Class variable inheritance
Chris Rebert
clp2 at rebertia.com
Mon Sep 7 22:53:20 EDT 2009
On Mon, Sep 7, 2009 at 7:21 PM, Henry 'Pi' James<henrypijames at gmail.com> wrote:
> I've just found out that a subclass shares the class variables of its
> superclass until it's instantiated for the first time, but not any
> more afterwards:
>
> Python 3.1 (r31:73574, Jun 26 2009, 20:21:35) [MSC v.1500 32 bit
> (Intel)] on win32
> Type "help", "copyright", "credits" or "license" for more information.
>>>> class A:
> ... n = 0
> ... def __init__(self):
> ... type(self).n += 1
>>>> class B(A):
> ... pass
<snip>
> This makes no sense to me at all. Could it possibly be a bug?

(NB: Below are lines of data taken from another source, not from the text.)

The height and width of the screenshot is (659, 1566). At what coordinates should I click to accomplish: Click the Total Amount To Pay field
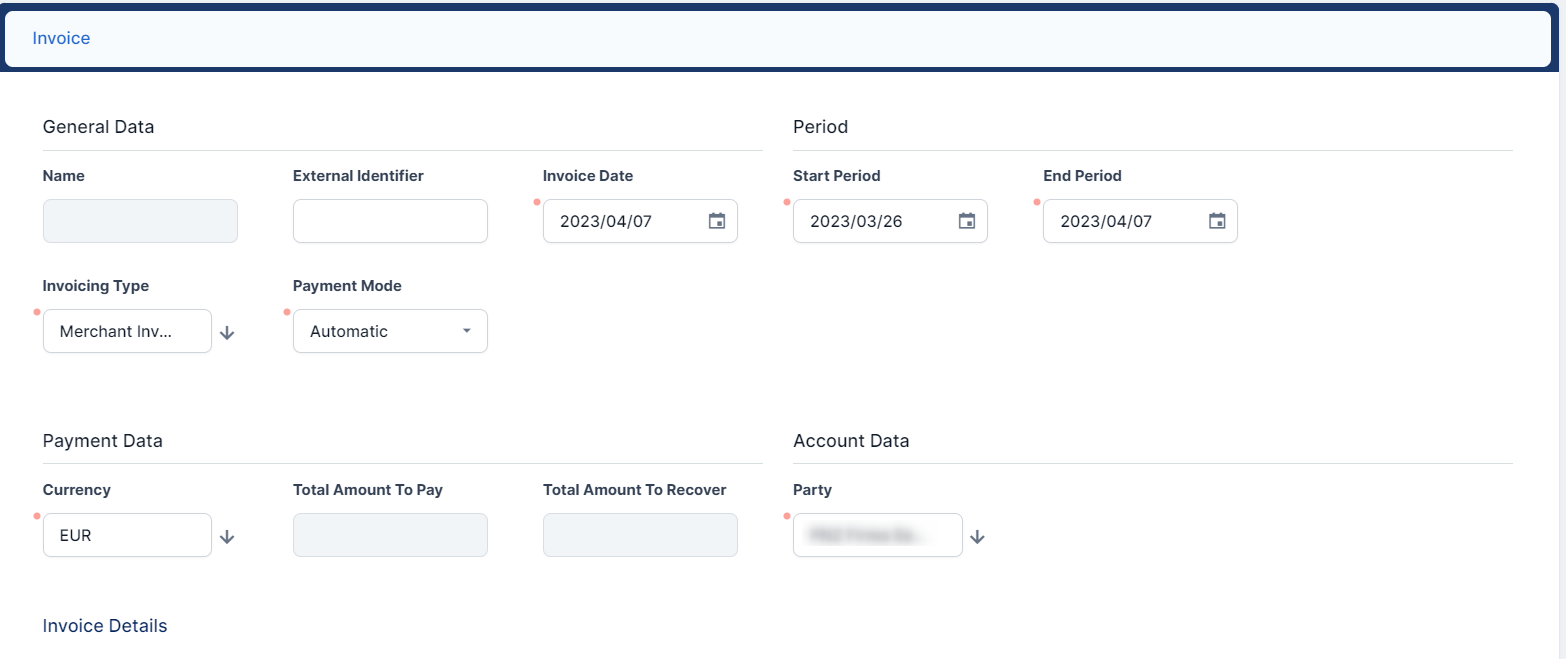point(390,535)
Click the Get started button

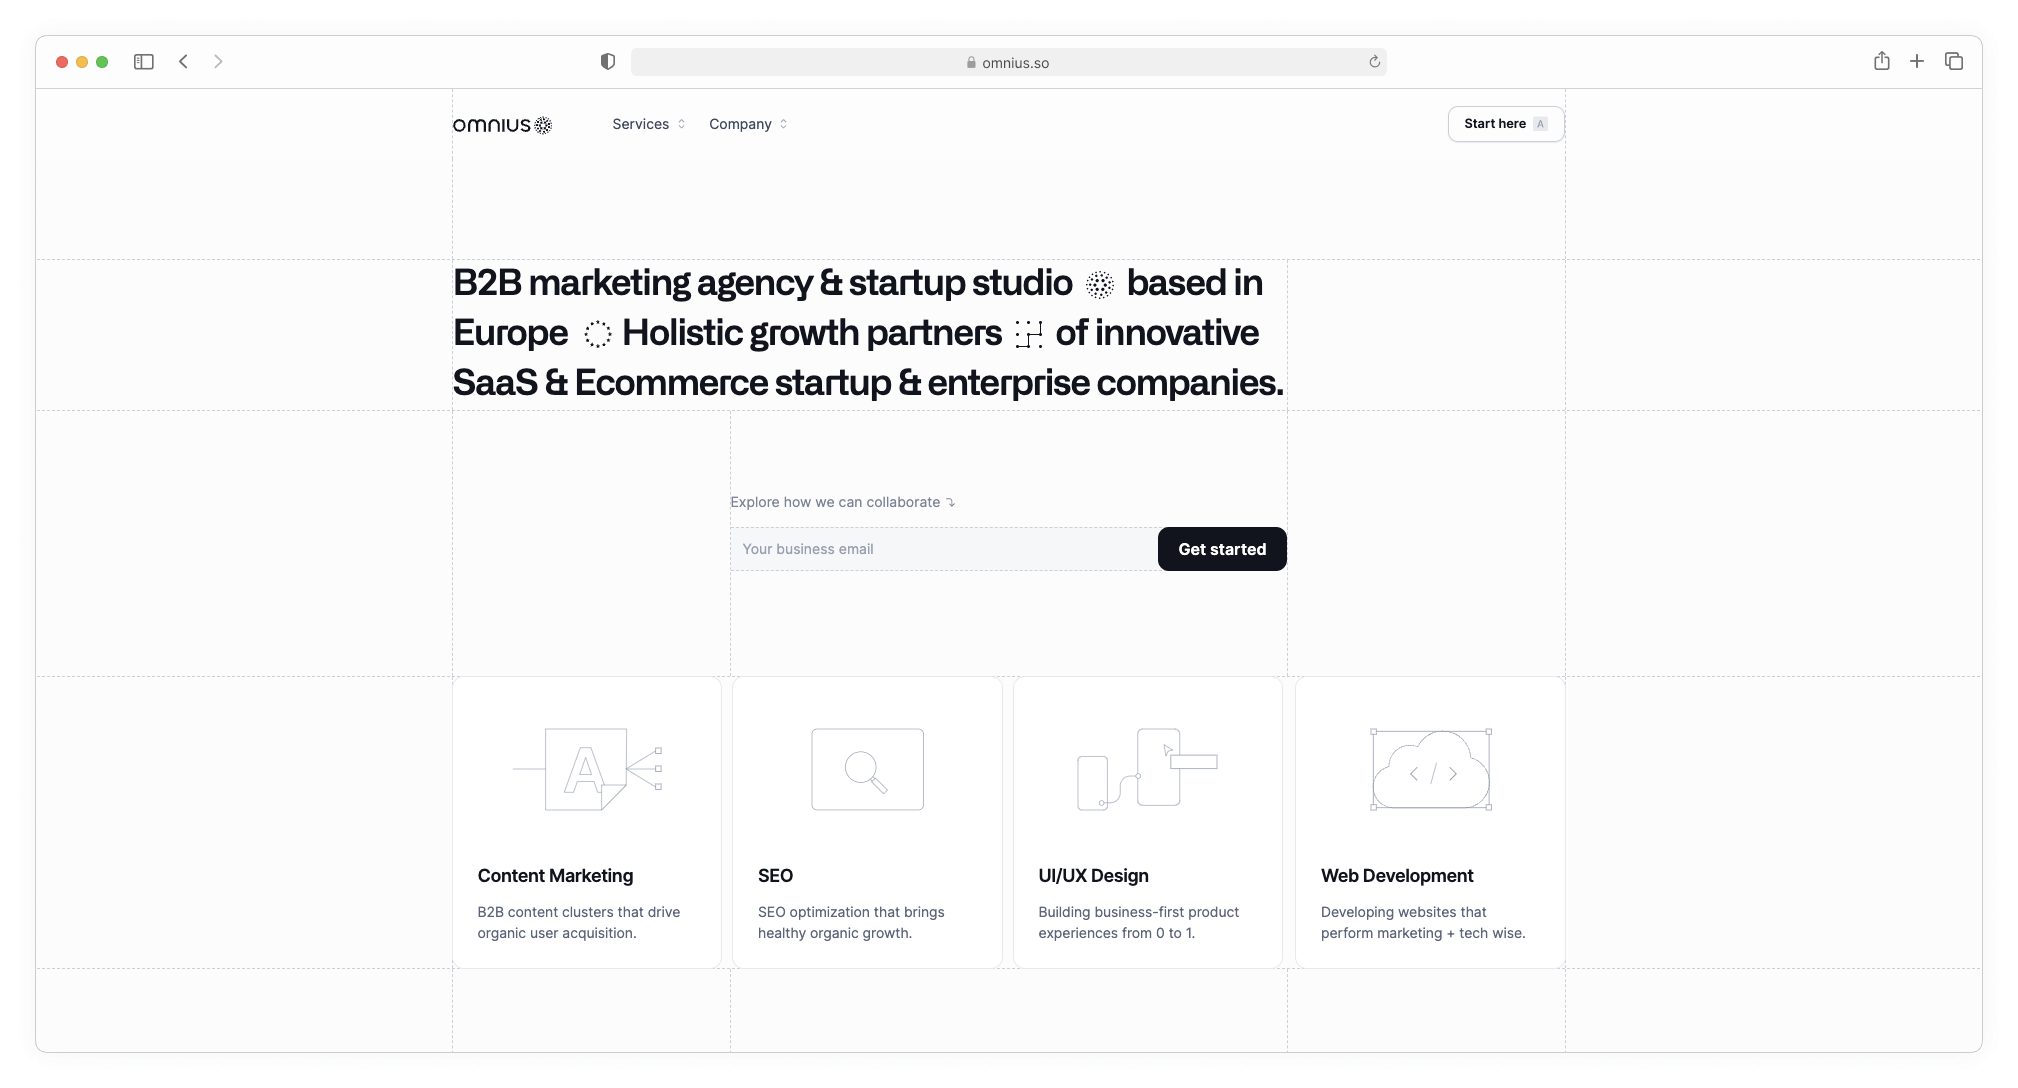pyautogui.click(x=1220, y=548)
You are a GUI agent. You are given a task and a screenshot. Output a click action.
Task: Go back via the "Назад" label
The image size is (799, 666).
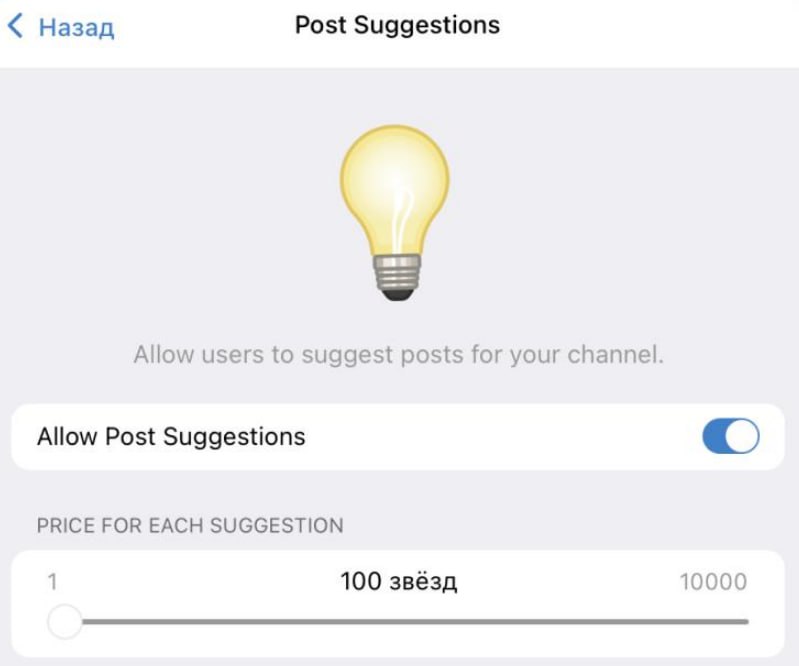(76, 27)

Makes sense to me. To step through what's happening:
>>> A.n, B.n
(0, 0)
Here, the lookup on B.n fails (that is, B itself has no variable n),
and thus falls back to A.n
Thus, at this point, the expressions `A.n` and `B.n` are equivalent.
>>> (A().n, A.n, B.n)
(1, 1, 1)
A.__init__() gets called, incrementing A.n; again, B.n falls back to A.n
>>> (A().n, A.n, B.n)
(2, 2, 2),
<same thing>
>>> (B().n, A.n, B.n)
(3, 2, 3)
A.__init__() gets called since B did not define one of its own and
this inherited A's.
Therein, type(self) evaluates to B (not A as before).
B.n += 1 is in this case equivalent to:
B.n = B.n +1
Evaluating the right side, B.n falls back A.n once again, and we add 1.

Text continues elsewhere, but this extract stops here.